Background music is a time-honoured game master tool, perfect for setting the atmosphere of the session. Ideally the soundtrack has to be of the ambient sort, from the Brian Eno gray zone of “as ignorable as it is interesting”. There are many ready-made solutions, which work perfectly (e.g. Cryo Chamber ambient releases for dark fantasy/horror games), but I tend to go the extra mile, and most of my prep time is spent compiling the perfect playlist for the upcoming session.
I love RPGs and I love weird obscure music.
So here’s a sample of what I’d used for an early modern LotFP game. This mix conveys melancholia and a sense of the weird, but it is not overtly dark or oppressive. It features both ambientish materials and a selection of period music. Just make sure you put the playlist on shuffle: too much period music in one bunch leads to a Ren-faire atmosphere. But if the short harpsichord interludes are mixed with brooding ambient, it’s great.
MIXTAPE – “17th Century Schizoid Man”
Mort Garson – Black Mass/Lucifer (1971)
Pioneering electronic composer Mort Garson created several “occult” themed albums (Ataraxia: The Unexplained (1970) being one of the other prominent ones), but Black Mass/Lucifer is my favourite… For today’s listener, this doesn’t sound like a grim & dark “Satanic” album – but it’s wonderfully weird and creative.
Anna Själv Tredje – Tussilago Fanfara (1977)
This Swedish gem is one of my favourites. Atmospherically it goes from mellow and fairy-tale qualities to eerie otherworldliness. Abstract synth music tends to work great, and I find that even if sometimes it sounds “futuristic” (with cosmic beeps and echoes), it blends in perfectly with a pseudo-historical setting.
Henry Purcell – The Suites for Harpsichord [Played by Colin Tilney] (1979)
Tilney is a renowned master of early keyboard instruments, and there are many albums where he plays old harpsichords and organs. Any compilation of baroque music is great, but Tilney is my personal preference.
The City Waites – Sorcery and Spectres: Songs of the Supernatural (1995)
Music from the other end of the social hierarchy: a collection of traditional folk songs, broadside ballads (and some chamber music too). This album is great, but you have to go through the songs first, because some of them can be distracting, and, as such, have no place in your session background music.

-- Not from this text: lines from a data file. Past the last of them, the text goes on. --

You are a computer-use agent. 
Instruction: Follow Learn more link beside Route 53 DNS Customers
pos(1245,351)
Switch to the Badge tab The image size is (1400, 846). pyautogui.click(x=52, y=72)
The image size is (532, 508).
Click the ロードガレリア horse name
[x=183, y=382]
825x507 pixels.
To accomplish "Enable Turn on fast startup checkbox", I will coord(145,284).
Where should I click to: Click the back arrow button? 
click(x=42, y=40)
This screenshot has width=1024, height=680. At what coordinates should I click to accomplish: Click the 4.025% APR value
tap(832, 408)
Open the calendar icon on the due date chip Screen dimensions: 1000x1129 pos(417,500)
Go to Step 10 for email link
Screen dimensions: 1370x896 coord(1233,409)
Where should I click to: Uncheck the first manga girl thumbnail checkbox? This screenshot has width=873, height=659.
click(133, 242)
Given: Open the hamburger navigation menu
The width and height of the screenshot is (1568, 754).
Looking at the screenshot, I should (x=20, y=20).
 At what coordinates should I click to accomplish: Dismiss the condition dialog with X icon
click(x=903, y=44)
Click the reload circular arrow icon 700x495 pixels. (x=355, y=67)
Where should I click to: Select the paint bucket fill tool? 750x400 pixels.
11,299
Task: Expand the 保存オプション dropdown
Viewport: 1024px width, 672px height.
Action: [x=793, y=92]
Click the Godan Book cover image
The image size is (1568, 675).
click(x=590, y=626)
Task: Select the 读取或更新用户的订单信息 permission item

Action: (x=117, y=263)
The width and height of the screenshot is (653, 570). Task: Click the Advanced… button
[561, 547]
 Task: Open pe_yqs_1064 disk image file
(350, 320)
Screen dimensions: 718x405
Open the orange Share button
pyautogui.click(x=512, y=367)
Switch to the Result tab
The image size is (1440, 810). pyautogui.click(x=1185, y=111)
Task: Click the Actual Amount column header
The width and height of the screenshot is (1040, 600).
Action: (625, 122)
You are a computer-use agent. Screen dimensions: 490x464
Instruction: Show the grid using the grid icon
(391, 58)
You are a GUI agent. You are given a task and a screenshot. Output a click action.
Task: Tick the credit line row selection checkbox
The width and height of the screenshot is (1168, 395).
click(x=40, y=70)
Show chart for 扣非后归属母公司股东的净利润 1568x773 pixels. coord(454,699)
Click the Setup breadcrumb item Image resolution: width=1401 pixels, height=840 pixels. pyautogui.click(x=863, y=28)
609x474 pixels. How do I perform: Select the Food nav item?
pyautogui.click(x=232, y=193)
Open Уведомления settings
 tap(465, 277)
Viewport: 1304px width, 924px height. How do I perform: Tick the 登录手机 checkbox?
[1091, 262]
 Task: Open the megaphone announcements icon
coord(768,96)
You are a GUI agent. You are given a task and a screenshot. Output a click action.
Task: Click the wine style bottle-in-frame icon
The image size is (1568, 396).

Check out also Popular Tunes in 17th Century England (1980) by the Broadside Band, or any other similar compilation.
The Unquiet Void – Scorpio (1999) & Poisoned Dreams (2004)
If the list sounds too up-beat, add some Lovecraftian horror ambient!
Klaus Morlock – The Bridmore Lodge Tapes (2014)
Nowadays there is certainly a revival of “hauntological” music, inspired by the Berlin school of electronic music, the BBC Radiophonic Workshop, and many other weird apparitions. Check out the Ghost Box label and their ilk, or, for instance, Klaus Morlock. The Devon Folklore Tapes series is great as well.
John Foxx – London Overgrown (2015)
More haunting synth washes, this time by John Foxx (of Ultravox fame). I love London Overgrown, because thematically it depicts a world after the downfall of humanity... But if this sonic vision is too new-agey and soothing, replace it with an unhealthy dose of Lustmord or Atrium Carceri.
The Radiophonic Workshop – Burials in Several Earths (2017)
Closing of the list is a recent release by the revived BBC Radiophonic Workshop... this tapestry of noises, drones, chimes, buzzing synths proves that they are truly the masters of their art.